Ship mscore / fluid-soundfont in Hardy?

Toby Smithe tsmithe at ubuntu.com
Tue Mar 11 20:16:19 GMT 2008


Hi,

Recently fluid-soundfont hit the archives (and since then, Debian).
This is the first Free GM SoundFont, and is thus pretty damn useful.
If you don't know what GM is, then this question probably isn't for
you.

fluid-soundfont enables synthesis that requires, you guessed it, a
SoundFont. There are a number of packages in the archive which could
potentially benefit: timidity, fluidsynth, mscore. I'm concentrating
on mscore, because currently it links against the fluidsynth library
(rather than use the ALSA sequencer), using that to synthesise audio.
FluidSynth (as far as I am aware, and certainly in the way that mscore
uses it) does not support the smaller freepats patches to do
synthesis, and requires a soundfont.

This direct linking makes it very easy, provided there is access to a
SoundFont, to just get up and go: open mscore, and there's no other
faffing about required before you can make noises. Naturally, the
problem lies in that caveat: "provided there is access to a
SoundFont". By default, there isn't, and so mscore doesn't make any
sound.

The last upload of mscore (-0ubuntu2) contained a patch to default it
to look for the fluid-soundfont-gm file. This means that, if
fluid-soundfont-gm is installed, mscore will Just Work. Because of
this huge boost in functionality, the mscore package Recommends the
fluid-soundfont-gm package. I would have set it to Depends, but there
are two factors against this:

1. It does not fundamentally require the SoundFont, and can just as
well (though with a little more effort), use a user-supplied font, as
the package's install notification advised in the original -0ubuntu1
version. Or, it can just work silently.
2. fluid-soundfont is *huge* at about 130MiB. If mscore depended on
fluid-soundfont-gm, it would force the user to download an excessive
amount over the three meg required to get the program to run.

Now, the question is: do we ship mscore on the DVD for Hardy? I think
that this would be an excellent move: get a relatively new package a
plentitude of airtime to get bugs shown up and ironed out, and improve
awareness of a massively potential Sibelius alternative. Plus, it
would fill the niche that Sibelius does on Windows, but on Ubuntu
Studio.

Should we decide to ship mscore, we then have to decide whether to
ship fluid-soundfont. As the DVD is already 877MiB, which is a lot to
download, users are clearly prepared to download that much.
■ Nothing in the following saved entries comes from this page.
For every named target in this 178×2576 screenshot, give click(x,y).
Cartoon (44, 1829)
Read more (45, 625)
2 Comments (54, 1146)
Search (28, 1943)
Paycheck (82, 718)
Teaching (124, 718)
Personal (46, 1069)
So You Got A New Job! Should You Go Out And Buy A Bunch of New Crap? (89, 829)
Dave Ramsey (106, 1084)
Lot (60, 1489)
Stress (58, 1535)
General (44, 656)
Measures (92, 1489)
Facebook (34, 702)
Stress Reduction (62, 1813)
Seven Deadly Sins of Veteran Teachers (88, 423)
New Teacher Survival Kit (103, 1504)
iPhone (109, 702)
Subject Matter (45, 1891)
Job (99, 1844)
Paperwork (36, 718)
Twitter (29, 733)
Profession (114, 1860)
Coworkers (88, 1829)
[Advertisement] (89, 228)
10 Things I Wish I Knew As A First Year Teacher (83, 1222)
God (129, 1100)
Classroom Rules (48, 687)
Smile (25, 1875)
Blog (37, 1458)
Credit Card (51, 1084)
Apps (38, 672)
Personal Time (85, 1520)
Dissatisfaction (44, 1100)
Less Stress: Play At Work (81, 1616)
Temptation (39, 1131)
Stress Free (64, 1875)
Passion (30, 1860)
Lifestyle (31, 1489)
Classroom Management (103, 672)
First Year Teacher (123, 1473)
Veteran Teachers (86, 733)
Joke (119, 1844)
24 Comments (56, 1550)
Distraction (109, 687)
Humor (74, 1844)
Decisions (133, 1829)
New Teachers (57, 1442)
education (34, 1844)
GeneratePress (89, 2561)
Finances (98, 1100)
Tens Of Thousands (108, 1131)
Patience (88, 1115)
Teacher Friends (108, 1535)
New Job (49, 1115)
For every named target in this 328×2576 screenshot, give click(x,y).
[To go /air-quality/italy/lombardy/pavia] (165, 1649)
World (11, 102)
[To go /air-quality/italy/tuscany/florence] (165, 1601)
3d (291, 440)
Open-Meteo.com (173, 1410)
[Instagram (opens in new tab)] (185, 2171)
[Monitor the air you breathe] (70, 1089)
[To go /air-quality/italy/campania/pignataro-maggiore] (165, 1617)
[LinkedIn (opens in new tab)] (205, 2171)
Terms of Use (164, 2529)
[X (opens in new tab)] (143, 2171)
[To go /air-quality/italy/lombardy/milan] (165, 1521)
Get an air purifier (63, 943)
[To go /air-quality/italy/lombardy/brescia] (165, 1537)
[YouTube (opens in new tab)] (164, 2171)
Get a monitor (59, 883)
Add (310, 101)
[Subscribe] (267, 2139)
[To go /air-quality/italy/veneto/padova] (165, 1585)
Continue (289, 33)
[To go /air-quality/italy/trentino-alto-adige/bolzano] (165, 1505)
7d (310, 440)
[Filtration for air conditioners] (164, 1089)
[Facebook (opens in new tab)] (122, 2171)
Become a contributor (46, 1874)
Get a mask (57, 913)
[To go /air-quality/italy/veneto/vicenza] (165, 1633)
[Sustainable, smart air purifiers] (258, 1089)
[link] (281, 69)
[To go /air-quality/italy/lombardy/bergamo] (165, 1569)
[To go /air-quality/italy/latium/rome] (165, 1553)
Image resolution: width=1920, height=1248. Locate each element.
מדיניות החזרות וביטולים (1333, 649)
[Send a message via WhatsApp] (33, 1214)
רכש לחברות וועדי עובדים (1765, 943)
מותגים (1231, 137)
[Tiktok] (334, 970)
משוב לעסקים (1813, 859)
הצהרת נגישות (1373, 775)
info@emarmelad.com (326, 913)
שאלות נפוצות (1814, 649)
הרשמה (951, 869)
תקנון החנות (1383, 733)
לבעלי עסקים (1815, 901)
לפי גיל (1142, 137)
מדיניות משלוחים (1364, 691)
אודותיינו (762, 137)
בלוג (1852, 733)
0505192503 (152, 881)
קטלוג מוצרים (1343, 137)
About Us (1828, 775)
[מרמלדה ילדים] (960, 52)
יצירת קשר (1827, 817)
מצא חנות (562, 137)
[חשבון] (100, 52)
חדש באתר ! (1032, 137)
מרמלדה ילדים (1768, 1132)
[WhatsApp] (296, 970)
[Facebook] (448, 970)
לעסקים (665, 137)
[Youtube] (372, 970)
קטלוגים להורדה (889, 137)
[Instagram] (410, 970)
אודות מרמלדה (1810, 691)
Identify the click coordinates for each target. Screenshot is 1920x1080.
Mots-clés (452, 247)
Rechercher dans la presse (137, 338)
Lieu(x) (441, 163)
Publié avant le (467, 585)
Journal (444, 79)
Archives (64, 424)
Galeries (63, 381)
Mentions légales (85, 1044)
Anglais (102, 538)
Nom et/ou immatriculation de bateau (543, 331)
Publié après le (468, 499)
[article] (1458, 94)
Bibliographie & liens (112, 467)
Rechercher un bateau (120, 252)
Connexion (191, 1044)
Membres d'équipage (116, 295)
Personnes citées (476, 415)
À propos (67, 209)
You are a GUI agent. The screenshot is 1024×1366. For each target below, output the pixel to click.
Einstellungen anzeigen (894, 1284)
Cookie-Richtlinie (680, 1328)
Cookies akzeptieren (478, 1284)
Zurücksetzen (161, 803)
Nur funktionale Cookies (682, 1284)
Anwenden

Why would
an extra 130MiB be too much pain? It would enable a lot of
functionality (and during the Intrepid cycle, I'll be further
integrating fluid-soundfont to allow it to replace freepats wherever
possible).

If we do ship mscore, but not fluid-soundfont, users are purely going
to have to download the soundfont separately (thereby increasing the
effects of waiting for download: rather than wait once in one long
chunk, perhaps overnight, users would have to wait twice, which feels
exaggerated), or find an alternative, or work silently.

Personally, I do not have absolute pitch, and would prefer nice, crisp
synthesis to silence. If this means adding an extra 130MiB, then so be
it: the advantages brought certainly outweigh that singular negative,
especially considering that the free software environment is rather
biased towards broadband users.

To sign off, I'll just ask again the question asked in the subject: do
we ship mscore and/or fluid-soundfont in Ubuntu Studio 8.04?